Afinidade

A cromatografia de afinidade é o único método de separação de biomoléculas que explora uma propriedade biológica da molécula de interesse, em geral uma proteína.  A separação de moléculas tem como base a interação específica do analito (molécula-alvo) com um ligante imobilizado em uma matriz.  As forças envolvidas nessa interação podem ser não covalentes  (eletrostáticas, hidrofóbica, pontes de H) ou covalentes.  A eluição das proteínas retidas na resina pode ser feita alterando  o tampão para condições que interferem na ligação da proteína ao ligante, como mudanças no pH e/ou força iônica, ou ainda por competição com o ligante livre.
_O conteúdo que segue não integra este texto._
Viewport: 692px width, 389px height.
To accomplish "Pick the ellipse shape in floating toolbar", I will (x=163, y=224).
Em geral, são os métodos mais eficientes para a purificação de proteínas, possibilitando um alto rendimento com número reduzido de etapas, preservando a atividade biológica da proteína de interesse.
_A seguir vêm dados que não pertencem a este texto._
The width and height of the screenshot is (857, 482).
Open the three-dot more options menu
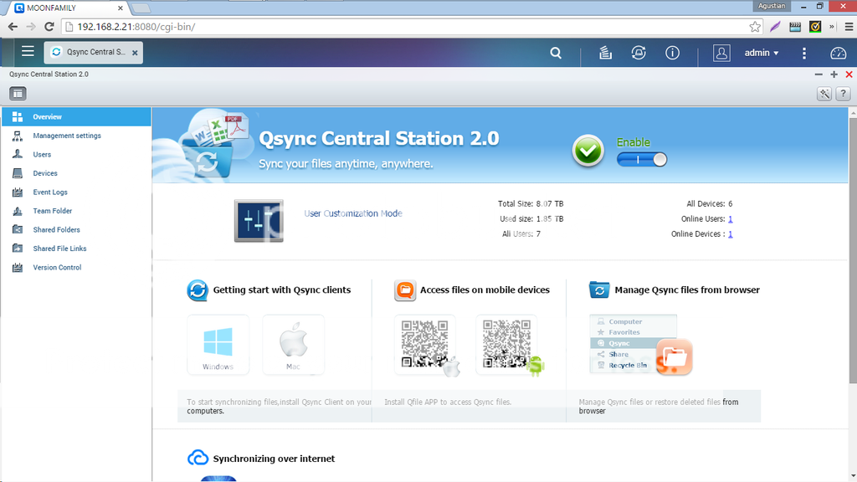(x=804, y=53)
A cromatografia de afinidade pode ser de dois tipos:

1. Mono-específica, quando explora uma  ligação específica da molécula-alvo:

  • anticorpo ou antígeno
  • análogos de substratos ou inibidores de enzimas
  • agonistas ou antagonistas de receptores
  • haptenos ou determinantes antigênicos de anticorpos
  • ligantes com “tag” ou “marcação” (ex: glutationa-S-transferase)
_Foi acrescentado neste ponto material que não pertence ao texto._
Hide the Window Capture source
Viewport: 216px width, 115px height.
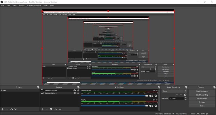75,90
2. Grupo-específica, quando permite separação de grupos de  moléculas:

  • proteína A ou proteína G – anticorpos IgG
  • concanavalina A – glicoproteínas contendo glicose ou manose terminal
  • lisina – plasminogênio, RNA ribossomal
  • benzamidina – proteinases tipo tripsina
  • calmodulina – proteínas reguladas por calmodulina
  • heparina – fatores de coagulação, lipases, hormônios, etc.
  • metais de transição, como Ni2+ – proteínas e peptídeos com resíduos expostos de histidina ou marcados com cauda poli-histidina
  • análogos de nucleotídeos – enzimas que hidrolisam nucleotídeos

Muitas resinas para cromatografia de afinidade podem ser obtidas comercialmente. No caso de uma resina não ser disponível no mercado, esta pode ser sintetizada no laboratório.

 

afinidade

 

As duas formas mais utilizadas são a cromatografia de imunoafinidade e a de metal imobilizado.

1 Interação antígeno e anticorpo (imunoafinidade)

Esta cromatografia explora a especificidade dos anticorpos para os seus antígenos. Os anticorpos  (classe IgG) contra um antígeno específico (analito) são imobilizados em resinas do tipo proteína A ou G, em um suporte que pode ser partículas de agarose ou magnéticas.  Estas proteínas de origem bacteriana tem alta afinidade por anticorpos.  Uma vez a resina “carregada” com o anticorpo, será possível isolar de uma mistura complexa o antígeno específico reconhecido por este anticorpo, passando-se o material na coluna.  A eluição é feita por choque osmótico (IgG não “gosta” de água) ou de pH. Variações desta técnica permitem explorar interações proteína-proteína, como ensaios de co-imunoprecipitação (Co-IP).

2 Metal imobilizado (IMAC)

A IMAC (immobilized metal affinity chromatography) explora a afinidade de algumas proteínas por íons metálicos, determinada pela presença de certos aminoácidos em sua superfície, particularmente histidinas. A reversibilidade da interação da biomolécula com o íon metálico, em geral níquel, cobalto, ou zinco, depende do caráter ácido-básico desses metais.

NTA-Ni

Esse tipo de cromatografia é muito útil para a purificação de proteínas recombinantes nas quais é introduzida uma cauda poli-histidina. Resinas que podem quelar metal (p.ex.. contendo grupamentos de ácido nitritotriacético – NTA), carregadas com níquel, são utilizadas para esse fim. Ver figura ao lado. A proteína recombinante terá alta afinidade por níquel, devido a sua cauda poli-histidina, que interagirá com o Ni. A eluição da proteína ocorrerá apenas com altas concentrações de imidazol, que por ser parte do aminoácido histidina, compete com o metal imobilizado, deslocando a proteína recombinante.